Pixel coordinate grounding data |
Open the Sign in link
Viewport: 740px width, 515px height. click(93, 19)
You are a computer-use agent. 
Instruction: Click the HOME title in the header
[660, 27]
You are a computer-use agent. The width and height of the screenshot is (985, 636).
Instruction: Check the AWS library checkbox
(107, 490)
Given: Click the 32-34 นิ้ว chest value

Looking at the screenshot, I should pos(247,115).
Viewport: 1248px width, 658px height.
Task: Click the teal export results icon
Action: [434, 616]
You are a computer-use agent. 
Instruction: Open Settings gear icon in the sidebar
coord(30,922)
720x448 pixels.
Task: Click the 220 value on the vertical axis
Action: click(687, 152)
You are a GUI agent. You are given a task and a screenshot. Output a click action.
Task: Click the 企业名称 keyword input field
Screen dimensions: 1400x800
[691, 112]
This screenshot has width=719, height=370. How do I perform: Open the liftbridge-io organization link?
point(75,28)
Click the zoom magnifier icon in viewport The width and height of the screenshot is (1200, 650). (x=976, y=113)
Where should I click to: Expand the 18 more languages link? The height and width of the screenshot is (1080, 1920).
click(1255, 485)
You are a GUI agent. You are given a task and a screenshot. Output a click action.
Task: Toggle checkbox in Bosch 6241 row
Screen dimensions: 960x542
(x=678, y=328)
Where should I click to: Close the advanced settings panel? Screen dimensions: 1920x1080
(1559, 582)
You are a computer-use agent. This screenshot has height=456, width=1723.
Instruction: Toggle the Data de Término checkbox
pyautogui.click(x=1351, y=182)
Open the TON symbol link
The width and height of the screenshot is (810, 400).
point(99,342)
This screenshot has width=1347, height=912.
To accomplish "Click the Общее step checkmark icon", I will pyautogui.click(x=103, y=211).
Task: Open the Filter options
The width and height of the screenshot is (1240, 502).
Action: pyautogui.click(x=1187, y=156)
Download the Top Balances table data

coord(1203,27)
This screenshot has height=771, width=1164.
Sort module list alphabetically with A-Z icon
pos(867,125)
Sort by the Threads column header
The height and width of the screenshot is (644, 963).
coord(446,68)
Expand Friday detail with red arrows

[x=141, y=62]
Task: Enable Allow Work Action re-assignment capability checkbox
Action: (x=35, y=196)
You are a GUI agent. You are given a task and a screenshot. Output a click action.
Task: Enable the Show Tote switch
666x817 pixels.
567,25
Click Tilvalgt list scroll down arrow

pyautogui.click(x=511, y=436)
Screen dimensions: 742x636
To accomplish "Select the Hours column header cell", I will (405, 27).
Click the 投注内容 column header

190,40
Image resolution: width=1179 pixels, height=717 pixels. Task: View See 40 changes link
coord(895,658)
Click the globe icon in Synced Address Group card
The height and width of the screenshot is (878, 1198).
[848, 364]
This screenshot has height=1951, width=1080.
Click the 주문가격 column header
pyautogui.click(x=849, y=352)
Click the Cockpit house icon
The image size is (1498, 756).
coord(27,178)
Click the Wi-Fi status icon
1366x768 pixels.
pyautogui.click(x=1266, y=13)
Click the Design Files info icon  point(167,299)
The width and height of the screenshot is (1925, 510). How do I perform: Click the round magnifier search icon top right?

Aim of the exercise |
Write out every line from the data above that includes "computer".

Answer to the exercise |
You are a computer-use agent. 
You are a computer-use agent. The width and height of the screenshot is (985, 636).
You are a computer-use agent. 
You are a computer-use agent. This screenshot has height=456, width=1723.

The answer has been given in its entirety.